→ **REQUIRED ACTION**
Throughout the listing below, show every line in which "This" occurs.

→ **LISTED RECORDS**
>>>>>

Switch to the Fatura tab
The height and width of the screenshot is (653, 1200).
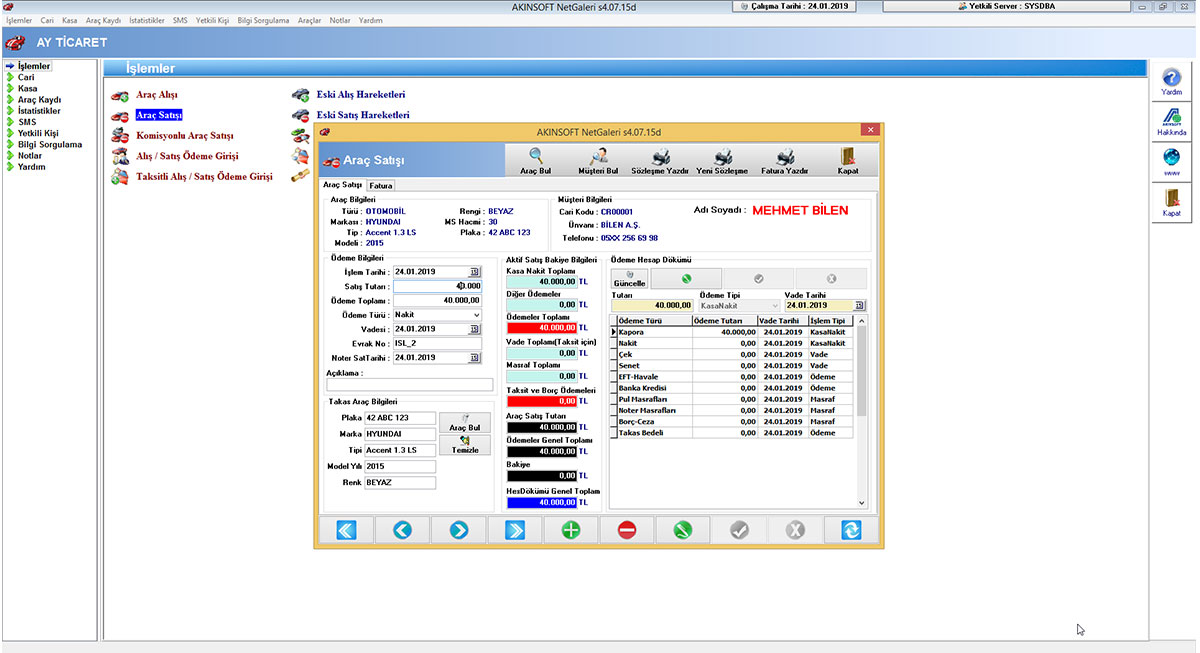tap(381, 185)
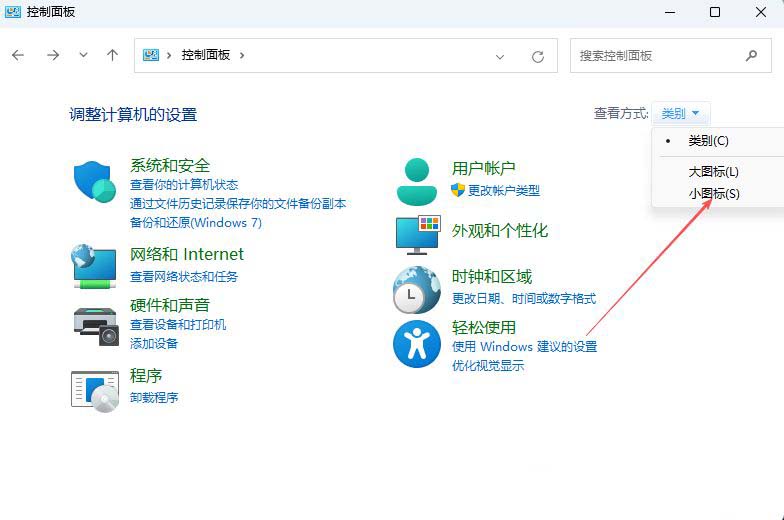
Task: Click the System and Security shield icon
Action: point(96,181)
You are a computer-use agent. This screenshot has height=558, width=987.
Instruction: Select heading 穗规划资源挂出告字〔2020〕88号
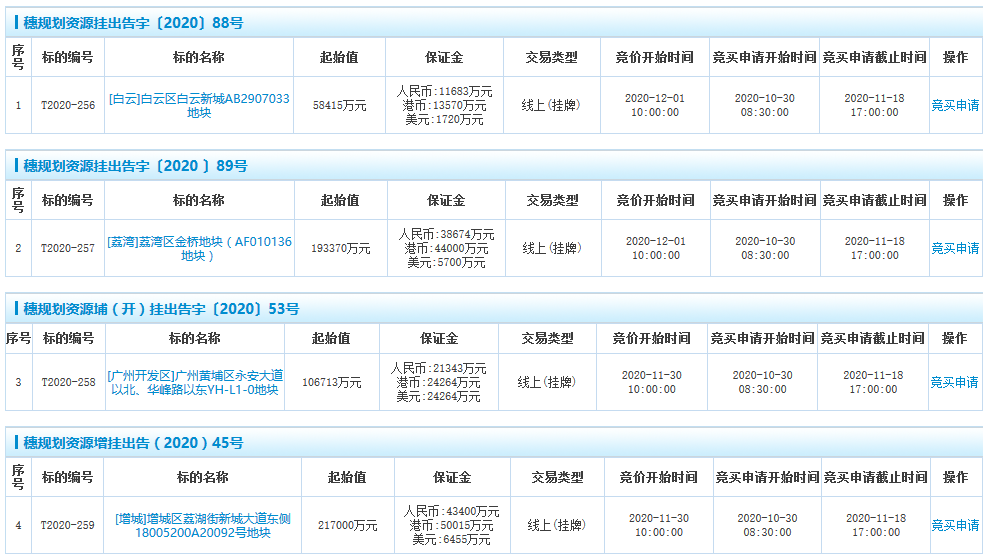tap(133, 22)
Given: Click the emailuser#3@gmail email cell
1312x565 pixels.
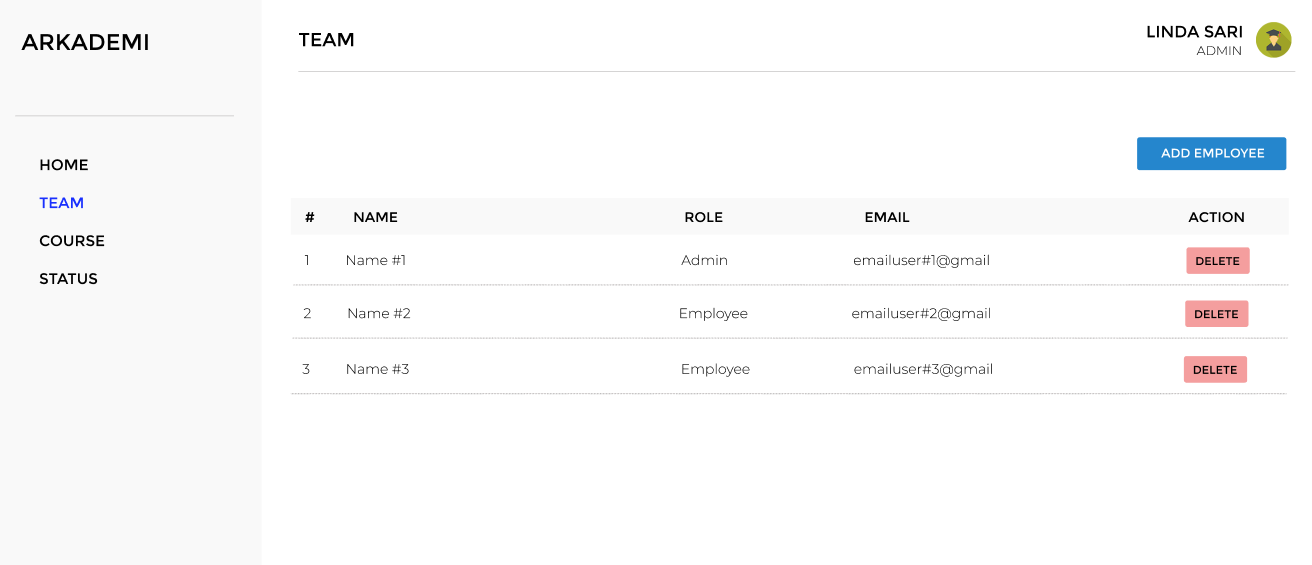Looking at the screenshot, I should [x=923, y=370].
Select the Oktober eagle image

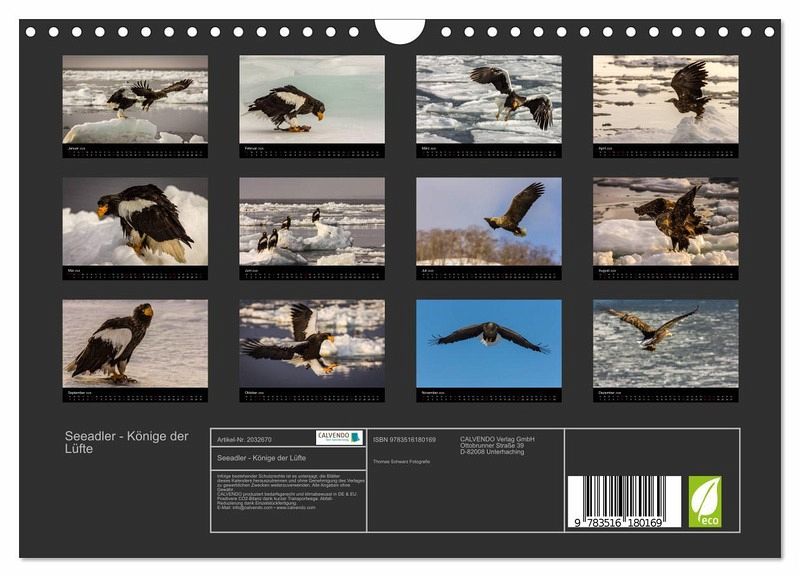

<<<<<
>>>>>

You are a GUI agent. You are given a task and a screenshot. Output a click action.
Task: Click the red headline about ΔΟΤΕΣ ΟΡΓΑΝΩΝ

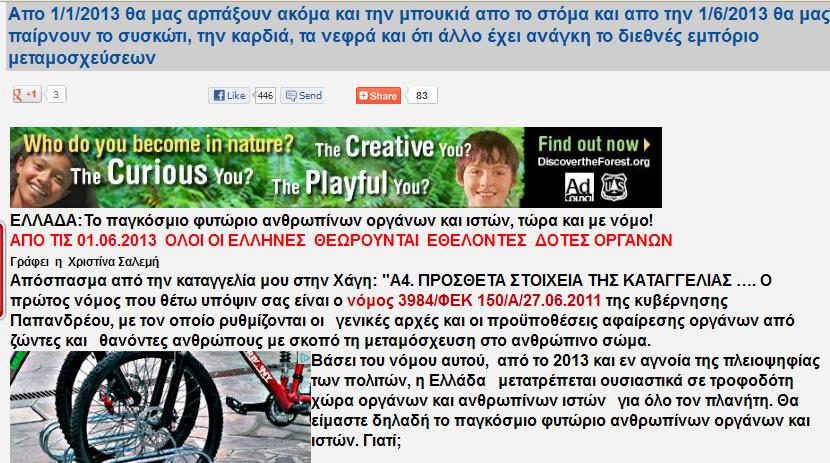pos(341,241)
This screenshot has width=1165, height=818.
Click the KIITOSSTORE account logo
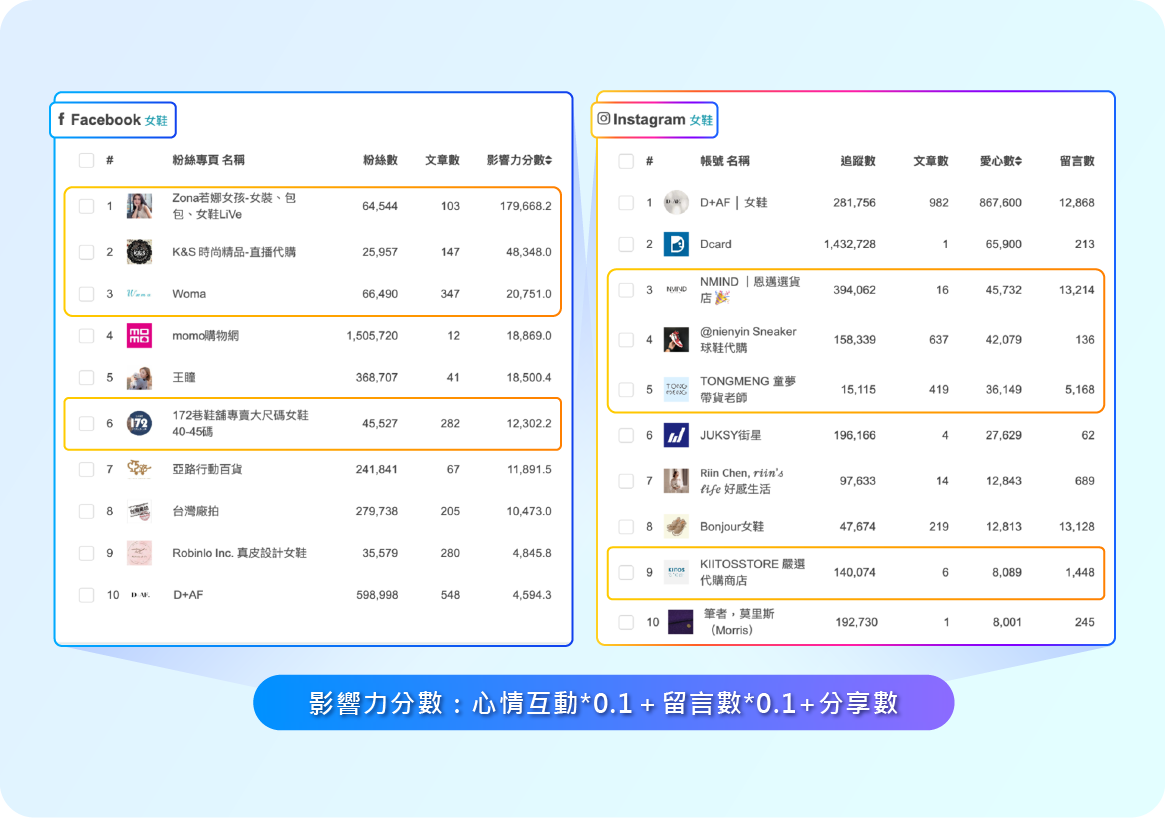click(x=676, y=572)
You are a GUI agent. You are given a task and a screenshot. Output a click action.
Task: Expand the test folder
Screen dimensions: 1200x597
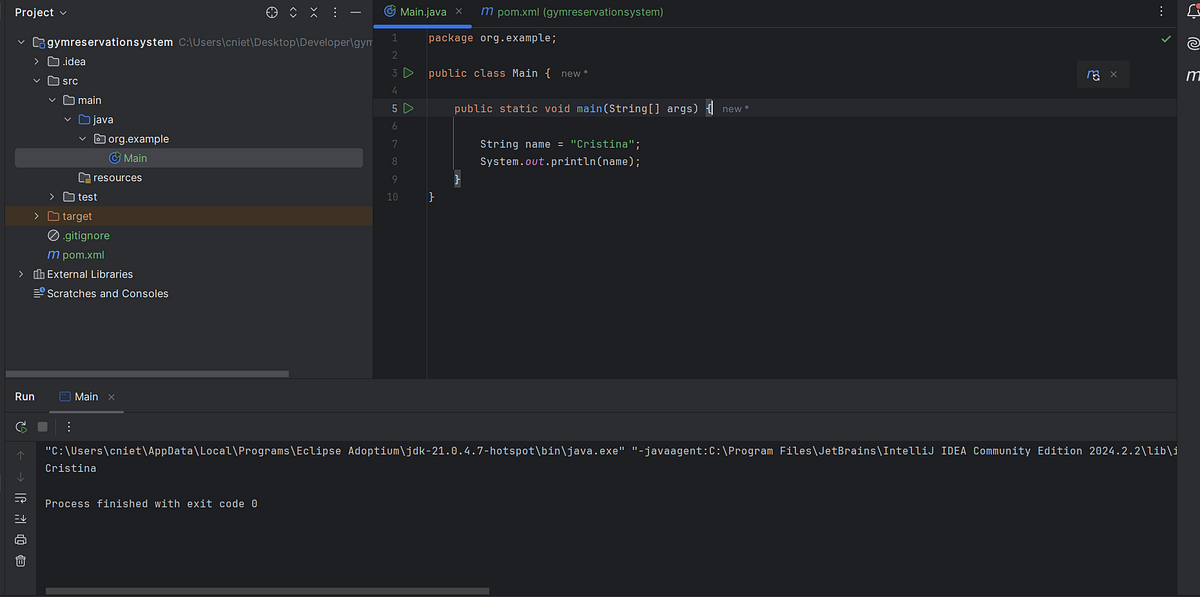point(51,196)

<<<<<
>>>>>

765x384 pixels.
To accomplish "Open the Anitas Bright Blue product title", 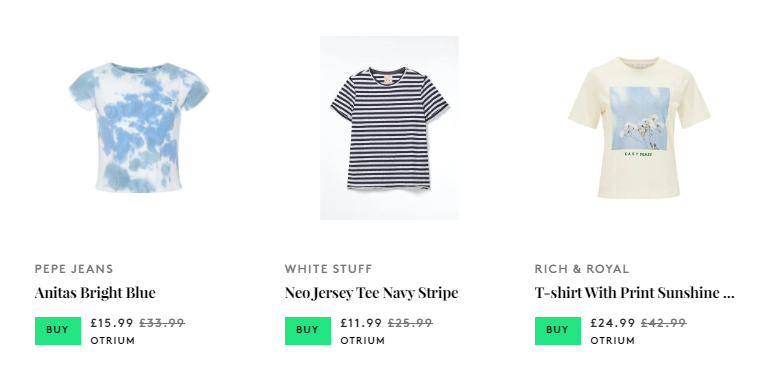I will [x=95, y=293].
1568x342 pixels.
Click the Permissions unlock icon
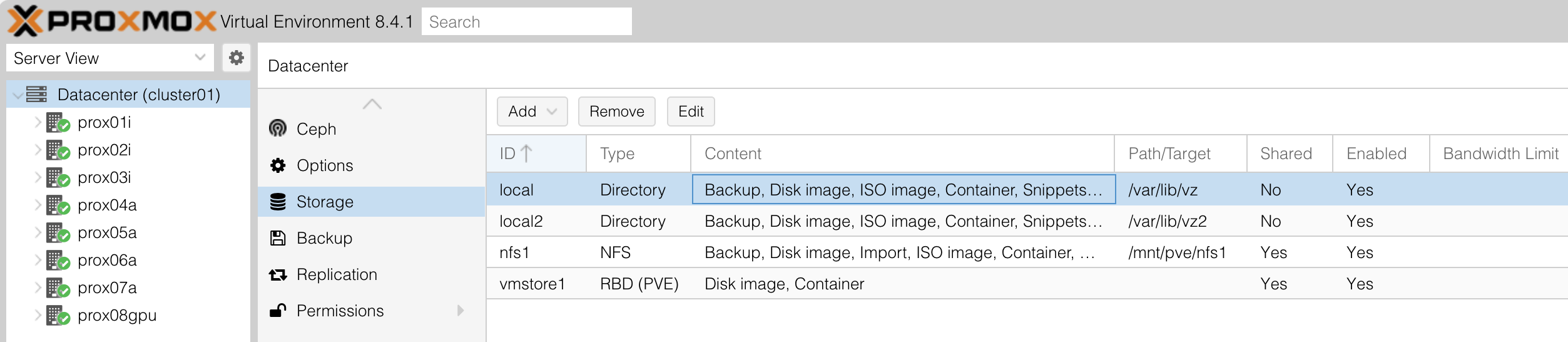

<<<<<

→ **RESPONSE**
You are a computer-use agent. This screenshot has height=558, width=987.
This screenshot has width=1165, height=818.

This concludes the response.